## To do
Nothing but the lines from the one with "This screenshot has width=420, height=443." through the final line of the listing should appear in the answer, each copied exactly.

## Input data

----

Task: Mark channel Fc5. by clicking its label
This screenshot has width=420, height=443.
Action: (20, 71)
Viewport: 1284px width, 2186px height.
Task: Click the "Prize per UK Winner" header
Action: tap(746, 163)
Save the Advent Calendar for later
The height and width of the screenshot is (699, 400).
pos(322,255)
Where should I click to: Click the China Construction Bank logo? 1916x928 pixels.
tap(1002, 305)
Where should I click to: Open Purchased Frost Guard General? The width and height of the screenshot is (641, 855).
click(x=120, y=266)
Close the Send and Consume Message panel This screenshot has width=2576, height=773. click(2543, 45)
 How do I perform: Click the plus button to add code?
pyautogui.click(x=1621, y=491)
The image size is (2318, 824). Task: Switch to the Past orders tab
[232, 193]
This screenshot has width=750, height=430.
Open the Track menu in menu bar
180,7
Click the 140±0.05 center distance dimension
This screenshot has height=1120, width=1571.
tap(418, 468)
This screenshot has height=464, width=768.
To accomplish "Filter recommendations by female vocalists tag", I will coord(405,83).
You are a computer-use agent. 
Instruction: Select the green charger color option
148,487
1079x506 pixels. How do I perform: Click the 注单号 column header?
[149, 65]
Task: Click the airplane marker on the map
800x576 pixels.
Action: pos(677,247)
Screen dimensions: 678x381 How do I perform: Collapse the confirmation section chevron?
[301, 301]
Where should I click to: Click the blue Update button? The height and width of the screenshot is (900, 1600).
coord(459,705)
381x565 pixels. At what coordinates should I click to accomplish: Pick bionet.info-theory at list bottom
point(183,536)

----

## Exercise solution
This screenshot has width=420, height=443.
Action: (20, 71)
Viewport: 1284px width, 2186px height.
Task: Click the "Prize per UK Winner" header
Action: tap(746, 163)
Save the Advent Calendar for later
The height and width of the screenshot is (699, 400).
pos(322,255)
Where should I click to: Click the China Construction Bank logo? 1916x928 pixels.
tap(1002, 305)
Where should I click to: Open Purchased Frost Guard General? The width and height of the screenshot is (641, 855).
click(x=120, y=266)
Close the Send and Consume Message panel This screenshot has width=2576, height=773. click(2543, 45)
 How do I perform: Click the plus button to add code?
pyautogui.click(x=1621, y=491)
The image size is (2318, 824). Task: Switch to the Past orders tab
[232, 193]
This screenshot has width=750, height=430.
Open the Track menu in menu bar
180,7
Click the 140±0.05 center distance dimension
This screenshot has height=1120, width=1571.
tap(418, 468)
This screenshot has height=464, width=768.
To accomplish "Filter recommendations by female vocalists tag", I will coord(405,83).
You are a computer-use agent. 
Instruction: Select the green charger color option
148,487
1079x506 pixels. How do I perform: Click the 注单号 column header?
[149, 65]
Task: Click the airplane marker on the map
800x576 pixels.
Action: pos(677,247)
Screen dimensions: 678x381 How do I perform: Collapse the confirmation section chevron?
[301, 301]
Where should I click to: Click the blue Update button? The height and width of the screenshot is (900, 1600).
coord(459,705)
381x565 pixels. At what coordinates should I click to accomplish: Pick bionet.info-theory at list bottom
point(183,536)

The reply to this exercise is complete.